(Information provided Opens)

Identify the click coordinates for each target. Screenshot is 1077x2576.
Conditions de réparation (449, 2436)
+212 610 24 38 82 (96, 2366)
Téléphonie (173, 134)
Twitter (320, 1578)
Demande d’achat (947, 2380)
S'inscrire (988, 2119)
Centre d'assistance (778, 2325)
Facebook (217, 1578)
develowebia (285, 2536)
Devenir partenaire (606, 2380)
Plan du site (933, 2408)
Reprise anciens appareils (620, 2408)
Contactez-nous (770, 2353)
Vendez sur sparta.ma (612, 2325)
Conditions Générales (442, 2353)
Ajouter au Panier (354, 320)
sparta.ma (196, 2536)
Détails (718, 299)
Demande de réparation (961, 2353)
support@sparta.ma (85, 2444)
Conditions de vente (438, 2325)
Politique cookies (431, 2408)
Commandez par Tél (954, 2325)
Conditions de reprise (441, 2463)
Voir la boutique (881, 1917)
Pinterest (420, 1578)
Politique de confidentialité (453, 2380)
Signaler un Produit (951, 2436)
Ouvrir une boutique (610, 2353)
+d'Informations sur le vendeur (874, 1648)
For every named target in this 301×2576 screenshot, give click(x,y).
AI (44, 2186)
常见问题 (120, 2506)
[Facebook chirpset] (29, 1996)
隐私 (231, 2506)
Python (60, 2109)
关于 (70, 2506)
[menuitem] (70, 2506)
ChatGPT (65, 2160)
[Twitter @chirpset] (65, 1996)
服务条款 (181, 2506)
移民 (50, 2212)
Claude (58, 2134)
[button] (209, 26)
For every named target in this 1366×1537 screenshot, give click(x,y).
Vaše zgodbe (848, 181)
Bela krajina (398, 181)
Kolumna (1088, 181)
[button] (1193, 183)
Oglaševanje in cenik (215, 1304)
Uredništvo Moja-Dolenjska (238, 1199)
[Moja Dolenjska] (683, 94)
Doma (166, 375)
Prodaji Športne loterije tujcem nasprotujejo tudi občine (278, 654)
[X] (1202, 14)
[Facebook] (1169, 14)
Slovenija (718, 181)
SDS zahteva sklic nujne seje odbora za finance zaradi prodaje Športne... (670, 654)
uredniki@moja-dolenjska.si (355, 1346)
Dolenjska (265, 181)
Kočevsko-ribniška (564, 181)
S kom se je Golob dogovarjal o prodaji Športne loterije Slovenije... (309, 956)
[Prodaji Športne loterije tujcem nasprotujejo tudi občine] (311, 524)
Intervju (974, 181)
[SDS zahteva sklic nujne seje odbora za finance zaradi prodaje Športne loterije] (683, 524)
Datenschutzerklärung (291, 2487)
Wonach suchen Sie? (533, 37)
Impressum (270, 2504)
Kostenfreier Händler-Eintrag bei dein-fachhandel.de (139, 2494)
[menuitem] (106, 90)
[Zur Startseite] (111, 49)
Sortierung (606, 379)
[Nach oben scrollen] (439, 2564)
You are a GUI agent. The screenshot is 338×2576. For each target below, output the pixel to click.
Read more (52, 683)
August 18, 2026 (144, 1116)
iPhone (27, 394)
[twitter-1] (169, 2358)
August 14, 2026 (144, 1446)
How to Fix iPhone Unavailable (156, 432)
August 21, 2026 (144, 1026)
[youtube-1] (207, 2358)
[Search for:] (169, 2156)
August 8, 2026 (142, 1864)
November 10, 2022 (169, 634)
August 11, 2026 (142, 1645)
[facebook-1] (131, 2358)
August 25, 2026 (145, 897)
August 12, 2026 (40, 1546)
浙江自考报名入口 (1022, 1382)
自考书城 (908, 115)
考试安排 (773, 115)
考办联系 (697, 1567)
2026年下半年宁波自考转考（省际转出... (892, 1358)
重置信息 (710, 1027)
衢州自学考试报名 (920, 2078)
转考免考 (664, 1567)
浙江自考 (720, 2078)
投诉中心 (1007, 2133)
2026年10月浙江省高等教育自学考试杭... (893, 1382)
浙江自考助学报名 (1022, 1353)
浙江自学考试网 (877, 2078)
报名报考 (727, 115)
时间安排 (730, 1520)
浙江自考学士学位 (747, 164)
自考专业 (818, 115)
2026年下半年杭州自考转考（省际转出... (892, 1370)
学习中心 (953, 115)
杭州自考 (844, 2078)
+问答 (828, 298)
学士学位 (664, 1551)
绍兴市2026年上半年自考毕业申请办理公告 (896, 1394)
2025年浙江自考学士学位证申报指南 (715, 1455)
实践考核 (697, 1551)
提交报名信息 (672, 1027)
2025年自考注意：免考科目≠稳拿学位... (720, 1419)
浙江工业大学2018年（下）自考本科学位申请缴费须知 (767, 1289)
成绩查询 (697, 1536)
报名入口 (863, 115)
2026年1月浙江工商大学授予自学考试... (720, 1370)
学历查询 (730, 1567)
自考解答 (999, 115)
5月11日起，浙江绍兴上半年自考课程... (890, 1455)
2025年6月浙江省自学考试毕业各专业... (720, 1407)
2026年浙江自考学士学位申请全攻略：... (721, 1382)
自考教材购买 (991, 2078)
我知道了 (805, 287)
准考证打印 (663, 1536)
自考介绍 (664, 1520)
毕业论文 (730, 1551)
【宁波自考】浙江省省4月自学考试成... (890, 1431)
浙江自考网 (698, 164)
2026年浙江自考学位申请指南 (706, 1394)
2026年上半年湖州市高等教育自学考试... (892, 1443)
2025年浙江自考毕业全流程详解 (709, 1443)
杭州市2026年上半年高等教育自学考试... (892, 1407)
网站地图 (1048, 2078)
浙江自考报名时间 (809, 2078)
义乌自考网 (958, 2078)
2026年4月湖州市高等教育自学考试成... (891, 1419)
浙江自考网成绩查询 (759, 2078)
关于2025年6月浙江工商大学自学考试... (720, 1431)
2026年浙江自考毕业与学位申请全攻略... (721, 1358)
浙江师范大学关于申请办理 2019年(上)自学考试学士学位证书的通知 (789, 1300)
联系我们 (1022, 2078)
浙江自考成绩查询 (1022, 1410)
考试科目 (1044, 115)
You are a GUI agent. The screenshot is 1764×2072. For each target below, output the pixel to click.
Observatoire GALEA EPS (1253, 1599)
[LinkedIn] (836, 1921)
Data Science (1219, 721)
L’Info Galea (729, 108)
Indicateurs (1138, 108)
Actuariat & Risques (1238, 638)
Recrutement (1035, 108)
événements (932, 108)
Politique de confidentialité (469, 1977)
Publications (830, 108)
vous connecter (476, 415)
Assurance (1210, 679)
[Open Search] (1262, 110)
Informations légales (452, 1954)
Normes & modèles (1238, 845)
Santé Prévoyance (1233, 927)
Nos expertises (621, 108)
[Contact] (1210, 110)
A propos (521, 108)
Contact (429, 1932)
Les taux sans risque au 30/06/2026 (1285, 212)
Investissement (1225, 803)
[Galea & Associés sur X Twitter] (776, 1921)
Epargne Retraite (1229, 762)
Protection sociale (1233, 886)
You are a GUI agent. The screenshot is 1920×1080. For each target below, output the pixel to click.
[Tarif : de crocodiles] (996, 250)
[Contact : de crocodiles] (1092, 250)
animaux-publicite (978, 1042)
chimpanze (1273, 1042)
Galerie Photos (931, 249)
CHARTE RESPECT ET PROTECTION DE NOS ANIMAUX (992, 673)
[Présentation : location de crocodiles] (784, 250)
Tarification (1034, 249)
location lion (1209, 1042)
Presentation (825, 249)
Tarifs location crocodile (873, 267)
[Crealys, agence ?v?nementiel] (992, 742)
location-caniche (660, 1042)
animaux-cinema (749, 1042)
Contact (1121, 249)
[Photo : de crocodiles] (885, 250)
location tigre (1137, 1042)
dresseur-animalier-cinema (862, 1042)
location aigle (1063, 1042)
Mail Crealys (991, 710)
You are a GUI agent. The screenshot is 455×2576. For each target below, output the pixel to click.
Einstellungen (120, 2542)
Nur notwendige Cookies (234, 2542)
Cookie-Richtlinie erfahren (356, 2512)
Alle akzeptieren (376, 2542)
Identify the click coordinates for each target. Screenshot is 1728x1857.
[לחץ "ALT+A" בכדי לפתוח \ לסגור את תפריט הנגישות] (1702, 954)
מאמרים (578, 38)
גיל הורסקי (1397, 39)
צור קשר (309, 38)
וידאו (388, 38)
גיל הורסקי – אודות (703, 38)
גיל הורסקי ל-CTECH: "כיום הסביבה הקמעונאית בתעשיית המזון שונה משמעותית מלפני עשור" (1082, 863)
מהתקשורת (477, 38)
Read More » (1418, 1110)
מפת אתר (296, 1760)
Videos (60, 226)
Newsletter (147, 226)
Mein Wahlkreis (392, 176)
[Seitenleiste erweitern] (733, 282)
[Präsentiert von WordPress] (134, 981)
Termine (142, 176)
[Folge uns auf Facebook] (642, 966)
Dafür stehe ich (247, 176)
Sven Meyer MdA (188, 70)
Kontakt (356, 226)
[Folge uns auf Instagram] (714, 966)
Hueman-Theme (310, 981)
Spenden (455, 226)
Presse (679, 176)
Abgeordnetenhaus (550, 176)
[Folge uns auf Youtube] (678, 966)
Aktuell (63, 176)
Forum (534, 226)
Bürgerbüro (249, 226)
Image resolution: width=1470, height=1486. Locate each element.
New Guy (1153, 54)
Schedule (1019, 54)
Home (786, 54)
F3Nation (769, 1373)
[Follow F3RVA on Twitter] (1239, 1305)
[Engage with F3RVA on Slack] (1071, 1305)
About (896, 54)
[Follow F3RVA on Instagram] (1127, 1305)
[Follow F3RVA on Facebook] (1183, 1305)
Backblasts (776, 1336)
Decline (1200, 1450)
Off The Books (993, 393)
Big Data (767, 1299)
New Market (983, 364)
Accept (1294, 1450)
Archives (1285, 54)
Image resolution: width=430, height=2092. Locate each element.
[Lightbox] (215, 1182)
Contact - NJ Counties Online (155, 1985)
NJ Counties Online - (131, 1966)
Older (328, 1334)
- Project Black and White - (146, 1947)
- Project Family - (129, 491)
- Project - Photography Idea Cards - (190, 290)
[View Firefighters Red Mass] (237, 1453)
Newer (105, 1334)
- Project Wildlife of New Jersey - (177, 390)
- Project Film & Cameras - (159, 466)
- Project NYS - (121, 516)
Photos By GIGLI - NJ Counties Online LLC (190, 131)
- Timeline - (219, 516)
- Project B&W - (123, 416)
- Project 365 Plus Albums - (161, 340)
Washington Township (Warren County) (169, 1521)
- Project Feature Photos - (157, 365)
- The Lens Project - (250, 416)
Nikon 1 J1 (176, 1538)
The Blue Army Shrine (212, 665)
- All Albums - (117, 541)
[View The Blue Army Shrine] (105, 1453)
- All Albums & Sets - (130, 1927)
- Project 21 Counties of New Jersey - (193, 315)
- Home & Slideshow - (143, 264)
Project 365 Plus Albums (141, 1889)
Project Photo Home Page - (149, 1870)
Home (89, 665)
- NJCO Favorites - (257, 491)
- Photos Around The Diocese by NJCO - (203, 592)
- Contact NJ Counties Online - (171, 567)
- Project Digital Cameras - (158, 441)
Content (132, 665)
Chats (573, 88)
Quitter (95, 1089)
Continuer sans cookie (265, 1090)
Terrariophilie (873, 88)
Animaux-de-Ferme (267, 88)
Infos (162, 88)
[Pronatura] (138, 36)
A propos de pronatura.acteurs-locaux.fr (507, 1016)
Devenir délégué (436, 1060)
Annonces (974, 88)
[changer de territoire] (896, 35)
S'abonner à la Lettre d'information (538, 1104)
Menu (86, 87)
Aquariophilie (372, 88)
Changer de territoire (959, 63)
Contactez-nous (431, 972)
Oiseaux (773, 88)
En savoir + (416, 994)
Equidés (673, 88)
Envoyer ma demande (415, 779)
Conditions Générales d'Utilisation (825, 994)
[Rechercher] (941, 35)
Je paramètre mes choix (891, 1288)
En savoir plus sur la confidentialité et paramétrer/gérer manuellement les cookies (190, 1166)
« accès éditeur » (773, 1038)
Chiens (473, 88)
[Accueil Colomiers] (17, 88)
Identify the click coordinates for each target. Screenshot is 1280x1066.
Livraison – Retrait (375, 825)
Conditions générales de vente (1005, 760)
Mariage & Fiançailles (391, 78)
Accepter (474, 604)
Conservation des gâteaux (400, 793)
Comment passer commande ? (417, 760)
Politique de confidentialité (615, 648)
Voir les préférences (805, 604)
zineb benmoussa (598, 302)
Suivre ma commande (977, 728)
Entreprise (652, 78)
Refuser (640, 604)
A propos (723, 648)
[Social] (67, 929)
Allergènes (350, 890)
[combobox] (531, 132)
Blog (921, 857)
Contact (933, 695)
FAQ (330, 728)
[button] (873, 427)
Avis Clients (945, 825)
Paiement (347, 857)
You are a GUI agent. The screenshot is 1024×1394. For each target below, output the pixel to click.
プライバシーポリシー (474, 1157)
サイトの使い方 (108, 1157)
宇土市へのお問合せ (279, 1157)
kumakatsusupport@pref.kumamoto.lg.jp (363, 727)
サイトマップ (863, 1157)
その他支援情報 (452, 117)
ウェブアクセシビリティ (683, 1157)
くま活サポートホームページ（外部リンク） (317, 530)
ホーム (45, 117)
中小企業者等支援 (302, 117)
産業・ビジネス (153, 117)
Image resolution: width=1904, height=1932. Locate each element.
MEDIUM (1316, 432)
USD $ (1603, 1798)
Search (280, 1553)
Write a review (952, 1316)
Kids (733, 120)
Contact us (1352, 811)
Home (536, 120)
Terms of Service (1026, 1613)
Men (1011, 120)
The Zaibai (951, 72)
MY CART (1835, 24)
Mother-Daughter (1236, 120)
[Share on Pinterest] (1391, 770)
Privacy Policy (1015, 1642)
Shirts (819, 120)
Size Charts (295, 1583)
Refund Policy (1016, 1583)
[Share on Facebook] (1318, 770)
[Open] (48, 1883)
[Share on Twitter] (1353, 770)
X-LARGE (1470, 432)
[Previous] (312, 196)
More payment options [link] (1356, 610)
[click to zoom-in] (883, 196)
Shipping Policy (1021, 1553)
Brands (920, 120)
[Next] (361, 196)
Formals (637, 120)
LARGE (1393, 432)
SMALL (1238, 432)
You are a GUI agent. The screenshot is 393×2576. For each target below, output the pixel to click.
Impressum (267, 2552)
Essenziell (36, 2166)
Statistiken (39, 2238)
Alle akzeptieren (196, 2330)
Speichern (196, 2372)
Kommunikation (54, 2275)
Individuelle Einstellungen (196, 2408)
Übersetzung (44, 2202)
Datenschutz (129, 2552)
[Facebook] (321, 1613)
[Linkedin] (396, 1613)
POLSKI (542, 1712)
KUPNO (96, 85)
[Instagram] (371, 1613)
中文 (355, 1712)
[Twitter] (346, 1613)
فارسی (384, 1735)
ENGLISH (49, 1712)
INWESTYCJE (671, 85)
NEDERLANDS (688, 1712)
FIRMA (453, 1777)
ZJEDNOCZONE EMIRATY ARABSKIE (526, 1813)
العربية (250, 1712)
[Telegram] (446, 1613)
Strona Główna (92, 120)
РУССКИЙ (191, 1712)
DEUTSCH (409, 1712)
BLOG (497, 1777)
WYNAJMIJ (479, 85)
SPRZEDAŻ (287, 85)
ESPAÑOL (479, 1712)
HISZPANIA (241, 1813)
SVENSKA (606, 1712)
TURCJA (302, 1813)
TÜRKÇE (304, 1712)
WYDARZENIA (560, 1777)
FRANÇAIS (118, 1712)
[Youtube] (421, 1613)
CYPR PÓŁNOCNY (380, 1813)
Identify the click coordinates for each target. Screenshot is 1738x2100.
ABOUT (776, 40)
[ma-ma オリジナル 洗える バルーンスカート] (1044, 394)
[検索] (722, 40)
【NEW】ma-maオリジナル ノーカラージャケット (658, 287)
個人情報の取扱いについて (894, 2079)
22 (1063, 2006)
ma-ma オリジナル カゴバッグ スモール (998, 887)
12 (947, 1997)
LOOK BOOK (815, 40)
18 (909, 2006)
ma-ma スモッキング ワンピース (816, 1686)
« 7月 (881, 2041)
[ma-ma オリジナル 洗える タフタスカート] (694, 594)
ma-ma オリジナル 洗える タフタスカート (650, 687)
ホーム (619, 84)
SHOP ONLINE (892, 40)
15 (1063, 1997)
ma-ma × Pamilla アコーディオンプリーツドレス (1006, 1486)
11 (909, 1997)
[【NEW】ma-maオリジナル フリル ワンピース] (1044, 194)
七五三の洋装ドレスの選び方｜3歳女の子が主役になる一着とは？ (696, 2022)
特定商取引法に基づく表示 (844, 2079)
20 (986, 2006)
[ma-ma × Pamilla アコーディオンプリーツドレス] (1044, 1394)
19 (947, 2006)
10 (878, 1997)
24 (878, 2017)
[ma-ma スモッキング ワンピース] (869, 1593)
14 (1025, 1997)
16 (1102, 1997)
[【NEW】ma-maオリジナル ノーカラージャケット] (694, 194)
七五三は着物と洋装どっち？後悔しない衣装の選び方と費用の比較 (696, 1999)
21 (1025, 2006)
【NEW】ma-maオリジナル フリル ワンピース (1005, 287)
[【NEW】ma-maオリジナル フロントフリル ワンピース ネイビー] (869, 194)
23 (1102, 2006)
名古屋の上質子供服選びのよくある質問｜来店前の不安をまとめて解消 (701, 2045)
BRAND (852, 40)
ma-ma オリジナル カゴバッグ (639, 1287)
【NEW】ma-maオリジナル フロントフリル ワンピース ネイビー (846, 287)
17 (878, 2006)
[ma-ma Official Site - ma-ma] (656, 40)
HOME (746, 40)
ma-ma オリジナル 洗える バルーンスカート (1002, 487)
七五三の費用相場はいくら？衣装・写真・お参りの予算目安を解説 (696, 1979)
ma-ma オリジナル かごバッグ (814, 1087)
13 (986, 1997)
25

(Information provided Closes)

▸ Exercise description: Only the lines from the first line of the records through the line containing "[X] (1202, 14)" should be repeated, exactly as they appear.

▸ Your response:
Identify the click coordinates for each target. Screenshot is 1077x2576.
Conditions de réparation (449, 2436)
+212 610 24 38 82 (96, 2366)
Téléphonie (173, 134)
Twitter (320, 1578)
Demande d’achat (947, 2380)
S'inscrire (988, 2119)
Centre d'assistance (778, 2325)
Facebook (217, 1578)
develowebia (285, 2536)
Devenir partenaire (606, 2380)
Plan du site (933, 2408)
Reprise anciens appareils (620, 2408)
Contactez-nous (770, 2353)
Vendez sur sparta.ma (612, 2325)
Conditions Générales (442, 2353)
Ajouter au Panier (354, 320)
sparta.ma (196, 2536)
Détails (718, 299)
Demande de réparation (961, 2353)
support@sparta.ma (85, 2444)
Conditions de vente (438, 2325)
Politique cookies (431, 2408)
Commandez par Tél (954, 2325)
Conditions de reprise (441, 2463)
Voir la boutique (881, 1917)
Pinterest (420, 1578)
Politique de confidentialité (453, 2380)
Signaler un Produit (951, 2436)
Ouvrir une boutique (610, 2353)
+d'Informations sur le vendeur (874, 1648)
For every named target in this 301×2576 screenshot, give click(x,y).
AI (44, 2186)
常见问题 (120, 2506)
[Facebook chirpset] (29, 1996)
隐私 (231, 2506)
Python (60, 2109)
关于 (70, 2506)
[menuitem] (70, 2506)
ChatGPT (65, 2160)
[Twitter @chirpset] (65, 1996)
服务条款 (181, 2506)
移民 (50, 2212)
Claude (58, 2134)
[button] (209, 26)
For every named target in this 1366×1537 screenshot, give click(x,y).
Vaše zgodbe (848, 181)
Bela krajina (398, 181)
Kolumna (1088, 181)
[button] (1193, 183)
Oglaševanje in cenik (215, 1304)
Uredništvo Moja-Dolenjska (238, 1199)
[Moja Dolenjska] (683, 94)
Doma (166, 375)
Prodaji Športne loterije tujcem nasprotujejo tudi občine (278, 654)
[X] (1202, 14)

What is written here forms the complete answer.